The art show that my roommate and other housemates were in went very well; there were photo series, clothing designs, comic pages, documentaries--some executed better than others, but that's what experimenting is for. The Actor friend's final project was acting in an intern-written one act at the Ensemble Studio Theatre called House Broken. (Show #12. BAM.) It was funny! Man gets a tree through his roof, comes home to avoid his bigger problem that an old flame--the lost love of his life--is getting married and he got an invite. (The Actor is the guy in the bottom left corner of the playbill.)

My adviser took our small group out to dinner. Since there were all of five of us instead of his last semester of a dozen students, our budget was bigger than he expected which meant we were taken to a really fancy French restaurant. They also had paper table cloths and I had a pen. Cartoons ensued and my adviser had me tear it free so he could take it home, water rings and food stains and all! To each his own.

The Texans and I also had one last run to French Roast for coffee and dessert, I scheduled social media at DAW a week beyond my  last day plus a little something for release day May 6th, got a few last minute free books, celebrated my and the other intern's semester with them (there was cake!), hung out with a high school buddy--and basically everything was chaotically packed into those few days but really nice.

My dad came to pick me up and it turns out there was a street fair happening, and it was sunny and gorgeous outside. As far as send offs go, I was pleased.

Yeah.That was my semester, and it feels weird not needing to go back into DAW. I turned in my ID card (right), walked out, and that was it.

I'm currently back at school visiting seniors before they graduate, seeing friends, going to final performances and a theatre banquet that announced next year's shows, meeting with my professor about my senior project next year and what I have to get done over the summer...

The strange part about being back at school is it almost feels like I never left, because I still have all these places to be and I'm still hanging out with the same friends, but I've got no stress or deadlines. I'm just drifting around until I go home and am thrown into my summer schedule. It's nice, but odd. And when I come back, I'm to contact my supervisor at DAW to see about meeting another one of her publisher friends in the city, which is neat because it means my contacts are not totally severed after the program terminated. I still have things to keep me tied to the city until I graduate in December and might be able to get a real job then. Woo!
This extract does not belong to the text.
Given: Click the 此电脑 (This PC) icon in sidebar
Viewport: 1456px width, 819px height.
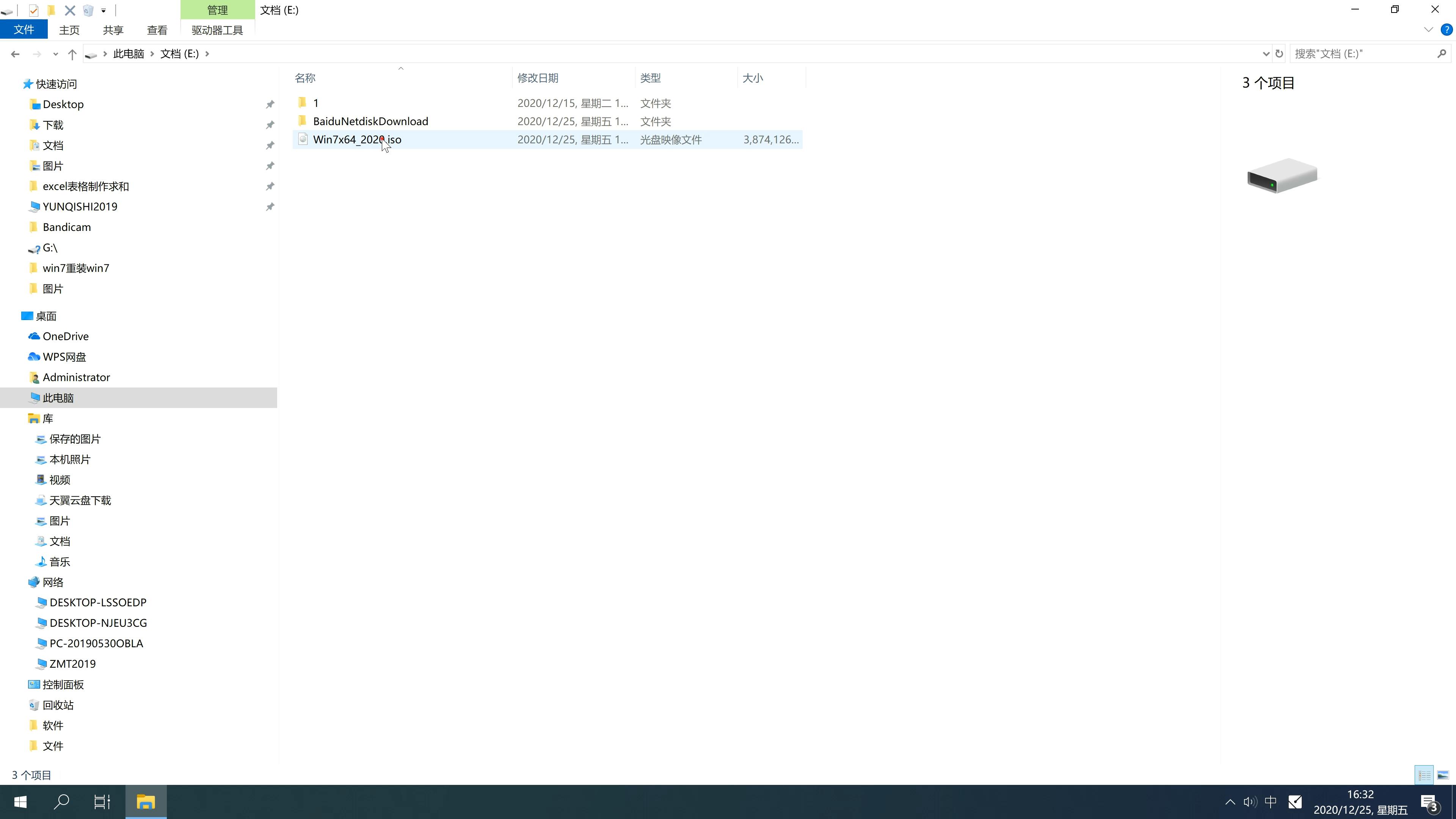Looking at the screenshot, I should 57,397.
So what'd I do in New York this semester?

Read fantasy and science fiction everyday, wrote about them, did some social media and organizational things, made my resume look snazzy and professional, saw twelve shows, helped submit someone's play to the Fringe Festival, and networked.

There were ups and downs to everything, of course, but above all what my experience did was helped me network; meeting people is what makes cities such great places of opportunity as well as expense. Unnerving, exciting, loud, peaceful, tiny, BIG, dirty, shiny--all of these opposites coming together to make up one place. It's strange, and while I still don't think I'd categorize myself to ultimately be a city person, I kind of like it. I may well be coming back to a place like this to see out my 20s.

Thanks to everyone who have kept up with my blog this semester, and I hope it's been entertaining if not occasionally insightful! Feel free to post any other questions about my internship/NYC experience below!